Ash's work is divided in this fashion. In each place he visits he begins by explaining the hard work expected from the workers in that community, and in explaining this process highlights what these workers dream of, what forces them to continue despite the deplorable conditions of their working environment. How this hard work brings them closer to their dreams which gives them a sense of purpose, their only agency. He summarizes his purpose when trying to convince the manager of the lumber company to let him live in one of their lumber camps, "I'm from New York. I've been traveling all over the country trying to find our what makes things run" (298).

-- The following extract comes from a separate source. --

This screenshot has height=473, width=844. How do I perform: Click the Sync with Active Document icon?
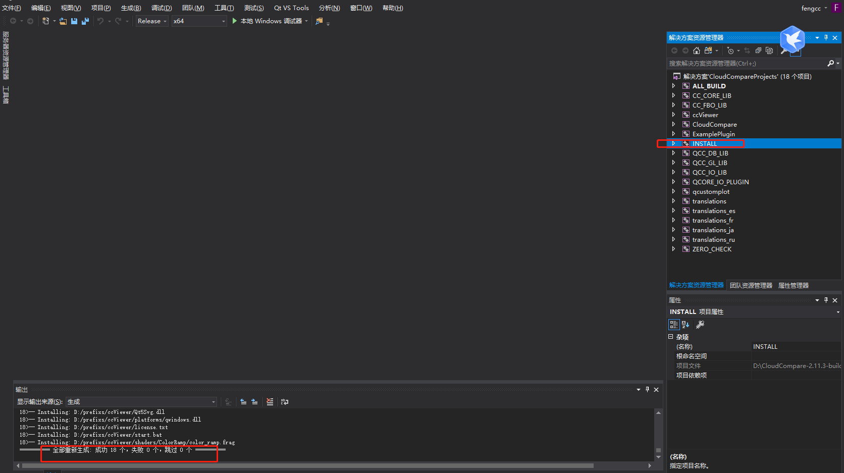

Ash find that these two principals are in fact what make things run, not just the labor force, but the labor forces determination to someday overthrow the oppressive system they strain every day for. Among the sharecroppers in Texas, the workers can only afford to dream of the small things they might be able to afford after the credit they accumulated to feed their families have been settled out of the share their owner decides to give them. A black man whose family was waiting on the lawyer who owned their land to show up to establish their share for the year, dreamt of having enough money "to buy the children a pretty for Christmas" (288). Among the oil rigs in Oklahoma, Ash finds workers who are striving to dig deep enough in the ground to find a spring of oil in order to pay for their next bottle of Bourbon (290). In northern Colorado, among the primarily mexican beet labor force, the common dream of not being deported and being allowed to stay and work is their only dream incentive, but it is powerful enough to keep them at work at a job " no natives in America wanted to do" (294). And finally in the lumber towns the workers dream of saving enough money for their families, or at least making enough money so that they can afford to get drunk and stay up at a hotel on the weekends when they are forced to leave the lumber yards (302). Each of these dreams are fairly small, but without them there would be no sense of agency among the work force in America, nothing to keep our country running. The American Dream is played out in every hollywood movie, it is a cliche embedded so deeply in our culture its source can is traced down into the lowest of our societies' income brackets. By the end of Ash's piece "In Search of America" we find it staring back at us from the pit of our labor forces dreams, on which this country feeds, nourishes, and continues flourishing.

1 comment:

Sean Armie said...

While I agree with your analysis, I think Asch is really trying to describe the complexity of the relationships between the workers and those for whom the work is done. As he goes along, Asch gives us snapshots of various working conditions throughout America. While many of these stories share similarities in the desperation of the workers and deplorable working conditions, the circumstances for each is different. For example, in the case of the Mexican beet farmers he writes "Yet the growers were as much victims of the situation as the Mexican workers were"(294). This is in direct contrast to the sharecroppers who were being visibly taken advantage of by the landowners.
It seems that Asch tries to find out what makes America run but then again, while talking to the receptionist for the lumber company, he says "I don't know. And the further I'm traveling the less I'm finding out"(298). None of the workers are searching for the "American Dream" where one can work hard and soon live comfortably off the fruit of their labor. They are simply looking for a little joy to escape from the pain of their lives as workers. It seems that Asch is revealing the workers lack of agency and his search for why this is produces varied results. In essence, Asch is looking for unifying conditions that help explain labor in the United States but each condition he examines is so vastly different from the other that he has trouble delivering a neat systematic analysis of labor. It seems, then, that Asch's article aims to demonstrate the complexity of labor relationships in America and that there is no unified "heart" of America, rather, there are snapshots of various people in various conditions who are but parts of the heart of America.